Kate Parker Scott Boyd (née Kate Parker Scott; pen name, K. P. S. B.; October 23, 1836 - January 22, 1922) was a 19th-century American artist, journalist, and temperance worker from the U.S. state of New York. She won a number of medals and prizes in the Centennial Exposition of 1876.

==Early years and education==
Kate Parker Scott was born in New York City, 23 October 1836. She was a daughter of Andrew Scott, of Flushing, New York, who was a son of Andrew Scott, born in Paisley, Scotland. She inherited her talent for drawing from her father, who was an amateur artist from his boyhood to his 19th year. Boyd attended the Flushing Female College, then in the charge of Rev. William Gilder.

==Career==
After leaving school and traveling awhile, she was married in 1862 to Rev. Nicholas Emery Boyd. They lived in Portland, Maine, and in Canastota, New York. Their family consisted of two sons, who died at an early age. When circumstances made it necessary, Boyd was able to earn an income with her pencil. Her pictures were exhibited and sold in New York City and Brooklyn, where she was an exhibitor in both of their Academies of Design. She won a number of medals and prizes in the Centennial Exposition in Philadelphia, in 1876, and in various State and county exhibitions. The wife and husband moved to San Francisco, California, in 1877, and she was professionally successful there also. Boyd wrote and drew for The American Garden, New York, and for other periodicals, using the signature K. P. S. B.

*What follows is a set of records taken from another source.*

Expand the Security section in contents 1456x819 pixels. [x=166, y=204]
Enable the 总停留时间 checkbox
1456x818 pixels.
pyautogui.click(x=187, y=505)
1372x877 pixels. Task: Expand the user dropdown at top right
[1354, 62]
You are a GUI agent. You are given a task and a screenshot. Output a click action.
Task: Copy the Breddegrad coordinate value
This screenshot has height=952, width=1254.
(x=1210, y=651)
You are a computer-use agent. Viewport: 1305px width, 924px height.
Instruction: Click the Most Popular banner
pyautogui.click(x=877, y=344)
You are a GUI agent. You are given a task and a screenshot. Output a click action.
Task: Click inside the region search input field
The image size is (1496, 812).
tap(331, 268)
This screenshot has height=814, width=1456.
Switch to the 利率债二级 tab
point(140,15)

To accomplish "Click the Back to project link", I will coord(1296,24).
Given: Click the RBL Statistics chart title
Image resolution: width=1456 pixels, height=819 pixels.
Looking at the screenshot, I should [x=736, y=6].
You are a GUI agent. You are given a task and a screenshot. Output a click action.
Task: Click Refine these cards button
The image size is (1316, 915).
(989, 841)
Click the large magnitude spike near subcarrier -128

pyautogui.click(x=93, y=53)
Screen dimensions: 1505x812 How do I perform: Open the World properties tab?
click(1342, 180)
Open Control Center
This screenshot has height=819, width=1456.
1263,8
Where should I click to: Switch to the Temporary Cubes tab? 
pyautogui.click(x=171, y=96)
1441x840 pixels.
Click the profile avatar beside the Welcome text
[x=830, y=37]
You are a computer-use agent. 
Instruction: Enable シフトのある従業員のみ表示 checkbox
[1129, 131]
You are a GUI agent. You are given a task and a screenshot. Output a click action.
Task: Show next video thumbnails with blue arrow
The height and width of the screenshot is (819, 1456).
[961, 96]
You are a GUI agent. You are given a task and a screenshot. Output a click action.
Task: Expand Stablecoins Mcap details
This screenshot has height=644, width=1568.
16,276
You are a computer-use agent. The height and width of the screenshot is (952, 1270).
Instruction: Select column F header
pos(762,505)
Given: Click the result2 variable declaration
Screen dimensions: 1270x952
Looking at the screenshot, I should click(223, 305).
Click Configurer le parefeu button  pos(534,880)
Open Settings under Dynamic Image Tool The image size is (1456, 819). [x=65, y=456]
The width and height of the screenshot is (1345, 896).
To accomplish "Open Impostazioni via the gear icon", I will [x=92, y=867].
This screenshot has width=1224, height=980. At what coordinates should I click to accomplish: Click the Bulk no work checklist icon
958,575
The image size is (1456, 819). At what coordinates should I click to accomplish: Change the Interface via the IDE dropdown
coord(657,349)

Boyd was interested in reforms and humanitarian work in general, and was a member of the Society for the Prevention of Cruelty to Animals, of the Association for the Advancement of Women, and of the Pacific Coast Women's Press Association. She worked zealously for the sailors' branch of the Woman's Christian Temperance Union and for the Sailors' Lend-a-Hand Club.

==Private life==
For many years the husband and wife were attendants of the Unitarian church at Berkeley. In his earlier years, the husband had been a minister in a New England parish. The service button that he always wore told of the membership he had earned in the Grand Army of the Republic. Boyd died at her home in Berkeley, California on January 22, 1922, aged 85, after a month of lingering illness.